[Target pointing data]
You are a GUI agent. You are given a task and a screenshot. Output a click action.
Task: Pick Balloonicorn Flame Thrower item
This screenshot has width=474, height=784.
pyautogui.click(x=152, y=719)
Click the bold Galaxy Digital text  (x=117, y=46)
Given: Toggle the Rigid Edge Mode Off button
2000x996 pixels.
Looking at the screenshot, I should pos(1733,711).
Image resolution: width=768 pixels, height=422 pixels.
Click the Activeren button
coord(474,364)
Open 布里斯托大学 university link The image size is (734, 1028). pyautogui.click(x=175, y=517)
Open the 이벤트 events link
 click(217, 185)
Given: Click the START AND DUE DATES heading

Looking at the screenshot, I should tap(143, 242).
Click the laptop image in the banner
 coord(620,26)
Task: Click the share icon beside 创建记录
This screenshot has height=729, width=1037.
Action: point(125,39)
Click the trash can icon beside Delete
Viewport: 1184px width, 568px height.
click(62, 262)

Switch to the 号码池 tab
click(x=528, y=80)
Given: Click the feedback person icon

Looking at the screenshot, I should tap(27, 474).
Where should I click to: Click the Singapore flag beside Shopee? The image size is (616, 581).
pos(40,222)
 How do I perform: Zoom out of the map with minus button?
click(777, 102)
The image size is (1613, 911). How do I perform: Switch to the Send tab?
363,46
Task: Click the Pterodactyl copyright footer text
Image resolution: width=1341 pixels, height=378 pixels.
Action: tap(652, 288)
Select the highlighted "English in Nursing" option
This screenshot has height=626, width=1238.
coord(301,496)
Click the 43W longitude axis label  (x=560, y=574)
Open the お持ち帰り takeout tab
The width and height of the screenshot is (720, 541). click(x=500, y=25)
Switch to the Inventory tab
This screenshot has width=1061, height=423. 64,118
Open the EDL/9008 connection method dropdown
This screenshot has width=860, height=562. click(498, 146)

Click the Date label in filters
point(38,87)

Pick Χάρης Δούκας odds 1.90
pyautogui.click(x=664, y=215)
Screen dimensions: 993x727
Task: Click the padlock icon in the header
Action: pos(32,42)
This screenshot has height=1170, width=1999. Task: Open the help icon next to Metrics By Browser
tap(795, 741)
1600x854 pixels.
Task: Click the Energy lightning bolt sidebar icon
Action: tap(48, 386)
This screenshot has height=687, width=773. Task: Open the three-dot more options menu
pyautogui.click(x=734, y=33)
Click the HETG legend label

### Set exercise:
Can you repeat all of the items above with each "Switch to" swapped for "Go to", leaving everything else as it stands?

### Response to the exercise:
You are a GUI agent. You are given a task and a screenshot. Output a click action.
Task: Pick Balloonicorn Flame Thrower item
This screenshot has width=474, height=784.
pyautogui.click(x=152, y=719)
Click the bold Galaxy Digital text  (x=117, y=46)
Given: Toggle the Rigid Edge Mode Off button
2000x996 pixels.
Looking at the screenshot, I should pos(1733,711).
Image resolution: width=768 pixels, height=422 pixels.
Click the Activeren button
coord(474,364)
Open 布里斯托大学 university link The image size is (734, 1028). pyautogui.click(x=175, y=517)
Open the 이벤트 events link
 click(217, 185)
Given: Click the START AND DUE DATES heading

Looking at the screenshot, I should tap(143, 242).
Click the laptop image in the banner
 coord(620,26)
Task: Click the share icon beside 创建记录
This screenshot has height=729, width=1037.
Action: point(125,39)
Click the trash can icon beside Delete
Viewport: 1184px width, 568px height.
click(62, 262)

Go to the 号码池 tab
click(x=528, y=80)
Given: Click the feedback person icon

Looking at the screenshot, I should tap(27, 474).
Where should I click to: Click the Singapore flag beside Shopee? The image size is (616, 581).
pos(40,222)
 How do I perform: Zoom out of the map with minus button?
click(777, 102)
The image size is (1613, 911). How do I perform: Go to the Send tab?
363,46
Task: Click the Pterodactyl copyright footer text
Image resolution: width=1341 pixels, height=378 pixels.
Action: tap(652, 288)
Select the highlighted "English in Nursing" option
This screenshot has height=626, width=1238.
coord(301,496)
Click the 43W longitude axis label  (x=560, y=574)
Open the お持ち帰り takeout tab
The width and height of the screenshot is (720, 541). click(x=500, y=25)
Go to the Inventory tab
This screenshot has width=1061, height=423. 64,118
Open the EDL/9008 connection method dropdown
This screenshot has width=860, height=562. click(498, 146)

Click the Date label in filters
point(38,87)

Pick Χάρης Δούκας odds 1.90
pyautogui.click(x=664, y=215)
Screen dimensions: 993x727
Task: Click the padlock icon in the header
Action: pos(32,42)
This screenshot has height=1170, width=1999. Task: Open the help icon next to Metrics By Browser
tap(795, 741)
1600x854 pixels.
Task: Click the Energy lightning bolt sidebar icon
Action: tap(48, 386)
This screenshot has height=687, width=773. Task: Open the three-dot more options menu
pyautogui.click(x=734, y=33)
Click the HETG legend label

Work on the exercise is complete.